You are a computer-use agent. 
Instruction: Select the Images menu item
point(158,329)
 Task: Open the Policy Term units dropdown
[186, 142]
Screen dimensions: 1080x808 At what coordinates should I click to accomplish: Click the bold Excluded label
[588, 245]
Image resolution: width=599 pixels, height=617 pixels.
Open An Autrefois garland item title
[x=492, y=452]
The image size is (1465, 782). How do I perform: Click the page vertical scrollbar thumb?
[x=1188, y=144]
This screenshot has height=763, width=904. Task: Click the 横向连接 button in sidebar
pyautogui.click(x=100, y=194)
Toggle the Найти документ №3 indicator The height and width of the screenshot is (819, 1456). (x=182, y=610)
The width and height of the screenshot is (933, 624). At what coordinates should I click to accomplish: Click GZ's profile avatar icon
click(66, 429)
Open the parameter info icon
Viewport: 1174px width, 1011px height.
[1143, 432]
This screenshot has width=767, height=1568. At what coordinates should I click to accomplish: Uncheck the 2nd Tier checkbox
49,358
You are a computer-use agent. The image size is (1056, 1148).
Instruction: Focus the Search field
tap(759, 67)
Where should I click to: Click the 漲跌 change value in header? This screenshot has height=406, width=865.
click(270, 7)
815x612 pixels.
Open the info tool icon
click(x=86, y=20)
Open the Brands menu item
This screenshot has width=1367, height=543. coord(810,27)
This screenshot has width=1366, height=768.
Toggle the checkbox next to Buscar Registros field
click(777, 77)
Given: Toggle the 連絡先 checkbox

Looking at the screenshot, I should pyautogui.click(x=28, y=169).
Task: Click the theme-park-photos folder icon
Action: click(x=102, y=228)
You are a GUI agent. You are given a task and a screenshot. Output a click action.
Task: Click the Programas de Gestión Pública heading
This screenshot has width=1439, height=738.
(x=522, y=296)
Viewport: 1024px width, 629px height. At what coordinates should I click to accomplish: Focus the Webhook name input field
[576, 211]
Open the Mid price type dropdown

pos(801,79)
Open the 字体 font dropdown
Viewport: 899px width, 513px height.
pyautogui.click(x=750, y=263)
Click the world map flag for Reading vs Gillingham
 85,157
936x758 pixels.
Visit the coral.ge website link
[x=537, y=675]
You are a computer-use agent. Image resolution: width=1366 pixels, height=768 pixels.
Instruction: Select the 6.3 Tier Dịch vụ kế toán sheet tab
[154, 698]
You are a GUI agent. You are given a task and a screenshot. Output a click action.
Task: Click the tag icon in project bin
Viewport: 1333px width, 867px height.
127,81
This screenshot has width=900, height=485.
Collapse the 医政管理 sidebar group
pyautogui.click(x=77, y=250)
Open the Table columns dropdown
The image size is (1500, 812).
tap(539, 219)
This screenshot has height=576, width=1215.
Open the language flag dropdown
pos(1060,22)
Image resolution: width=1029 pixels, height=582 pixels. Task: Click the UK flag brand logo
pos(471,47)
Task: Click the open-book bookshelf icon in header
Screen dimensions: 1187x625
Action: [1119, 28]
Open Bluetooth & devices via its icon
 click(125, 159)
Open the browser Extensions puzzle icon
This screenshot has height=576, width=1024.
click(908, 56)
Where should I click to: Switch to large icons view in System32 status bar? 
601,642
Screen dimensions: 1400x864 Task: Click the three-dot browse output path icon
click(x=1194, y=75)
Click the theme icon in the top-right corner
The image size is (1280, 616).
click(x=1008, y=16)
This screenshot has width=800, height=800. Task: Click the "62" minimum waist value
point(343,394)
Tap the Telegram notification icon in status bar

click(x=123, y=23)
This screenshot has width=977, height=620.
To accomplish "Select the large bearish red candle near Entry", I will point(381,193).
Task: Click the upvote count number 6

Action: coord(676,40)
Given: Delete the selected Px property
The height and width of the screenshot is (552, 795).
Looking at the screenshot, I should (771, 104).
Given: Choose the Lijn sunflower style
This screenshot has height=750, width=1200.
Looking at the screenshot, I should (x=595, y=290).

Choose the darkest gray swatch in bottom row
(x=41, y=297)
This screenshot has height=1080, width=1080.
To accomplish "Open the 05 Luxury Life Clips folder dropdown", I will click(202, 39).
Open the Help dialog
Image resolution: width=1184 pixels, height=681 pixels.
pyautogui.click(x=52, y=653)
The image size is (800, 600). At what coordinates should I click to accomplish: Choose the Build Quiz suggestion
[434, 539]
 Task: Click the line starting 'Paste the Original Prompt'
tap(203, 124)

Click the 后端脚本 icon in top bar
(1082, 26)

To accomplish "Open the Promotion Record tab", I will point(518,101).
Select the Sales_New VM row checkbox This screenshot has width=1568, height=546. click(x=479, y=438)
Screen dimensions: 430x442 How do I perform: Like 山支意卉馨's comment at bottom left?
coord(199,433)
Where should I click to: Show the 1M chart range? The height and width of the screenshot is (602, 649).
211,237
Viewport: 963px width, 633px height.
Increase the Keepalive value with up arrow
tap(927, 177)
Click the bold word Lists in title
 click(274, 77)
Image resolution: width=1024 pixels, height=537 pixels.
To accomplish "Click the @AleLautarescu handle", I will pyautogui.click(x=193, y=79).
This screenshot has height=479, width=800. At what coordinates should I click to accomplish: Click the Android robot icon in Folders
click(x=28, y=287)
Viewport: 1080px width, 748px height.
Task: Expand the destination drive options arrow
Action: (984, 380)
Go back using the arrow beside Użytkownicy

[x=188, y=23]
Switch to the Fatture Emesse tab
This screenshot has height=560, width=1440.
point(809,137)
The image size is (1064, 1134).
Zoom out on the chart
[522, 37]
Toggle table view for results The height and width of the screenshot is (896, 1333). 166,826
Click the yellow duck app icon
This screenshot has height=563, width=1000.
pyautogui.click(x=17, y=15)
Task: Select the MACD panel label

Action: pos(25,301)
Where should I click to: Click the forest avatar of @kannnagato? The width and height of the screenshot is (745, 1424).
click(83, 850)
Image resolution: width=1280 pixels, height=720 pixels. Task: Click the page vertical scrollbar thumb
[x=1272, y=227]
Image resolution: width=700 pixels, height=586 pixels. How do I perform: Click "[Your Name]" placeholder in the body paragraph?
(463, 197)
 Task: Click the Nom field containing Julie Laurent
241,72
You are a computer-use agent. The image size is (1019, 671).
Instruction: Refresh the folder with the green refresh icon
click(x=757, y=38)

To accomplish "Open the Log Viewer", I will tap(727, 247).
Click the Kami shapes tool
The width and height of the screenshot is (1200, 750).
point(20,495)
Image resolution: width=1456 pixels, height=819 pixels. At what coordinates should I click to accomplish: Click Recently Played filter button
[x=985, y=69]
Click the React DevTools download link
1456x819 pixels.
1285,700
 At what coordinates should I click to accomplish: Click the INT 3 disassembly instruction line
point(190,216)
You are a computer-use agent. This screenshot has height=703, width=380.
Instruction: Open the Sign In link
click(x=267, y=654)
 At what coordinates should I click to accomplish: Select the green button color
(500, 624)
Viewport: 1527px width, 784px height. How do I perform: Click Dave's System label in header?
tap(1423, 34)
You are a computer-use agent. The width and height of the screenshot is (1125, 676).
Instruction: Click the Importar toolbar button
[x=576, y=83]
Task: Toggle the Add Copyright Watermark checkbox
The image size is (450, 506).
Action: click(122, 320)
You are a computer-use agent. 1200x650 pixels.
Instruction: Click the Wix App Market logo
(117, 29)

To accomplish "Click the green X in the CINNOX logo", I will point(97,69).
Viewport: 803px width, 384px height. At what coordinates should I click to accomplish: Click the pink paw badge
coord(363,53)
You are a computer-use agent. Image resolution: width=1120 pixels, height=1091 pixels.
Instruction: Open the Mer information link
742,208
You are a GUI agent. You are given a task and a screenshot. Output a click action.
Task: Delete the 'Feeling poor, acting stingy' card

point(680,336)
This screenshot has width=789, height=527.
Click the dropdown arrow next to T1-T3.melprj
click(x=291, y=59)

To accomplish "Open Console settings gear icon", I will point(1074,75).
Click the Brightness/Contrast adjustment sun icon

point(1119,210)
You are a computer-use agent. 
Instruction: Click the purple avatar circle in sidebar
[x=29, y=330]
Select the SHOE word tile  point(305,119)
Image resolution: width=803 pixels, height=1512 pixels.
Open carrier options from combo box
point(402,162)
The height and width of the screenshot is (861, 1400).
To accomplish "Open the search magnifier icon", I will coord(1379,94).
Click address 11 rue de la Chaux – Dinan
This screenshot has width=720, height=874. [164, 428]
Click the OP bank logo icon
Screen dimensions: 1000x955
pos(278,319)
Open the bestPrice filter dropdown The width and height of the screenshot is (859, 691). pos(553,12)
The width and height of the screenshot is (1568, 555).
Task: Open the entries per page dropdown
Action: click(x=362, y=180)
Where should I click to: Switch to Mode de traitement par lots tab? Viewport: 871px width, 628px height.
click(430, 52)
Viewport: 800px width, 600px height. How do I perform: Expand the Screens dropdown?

-------------------------

* **DIRECTIONS FOR THIS TASK**
Your output should be an exact copy of the lines from the top of the listing above to the line with "Toggle the Найти", both ends included.

* **ANSWER FOR THIS EXERCISE**
You are a computer-use agent. 
Instruction: Select the Images menu item
point(158,329)
 Task: Open the Policy Term units dropdown
[186, 142]
Screen dimensions: 1080x808 At what coordinates should I click to accomplish: Click the bold Excluded label
[588, 245]
Image resolution: width=599 pixels, height=617 pixels.
Open An Autrefois garland item title
[x=492, y=452]
The image size is (1465, 782). How do I perform: Click the page vertical scrollbar thumb?
[x=1188, y=144]
This screenshot has height=763, width=904. Task: Click the 横向连接 button in sidebar
pyautogui.click(x=100, y=194)
Toggle the Найти документ №3 indicator The height and width of the screenshot is (819, 1456). (x=182, y=610)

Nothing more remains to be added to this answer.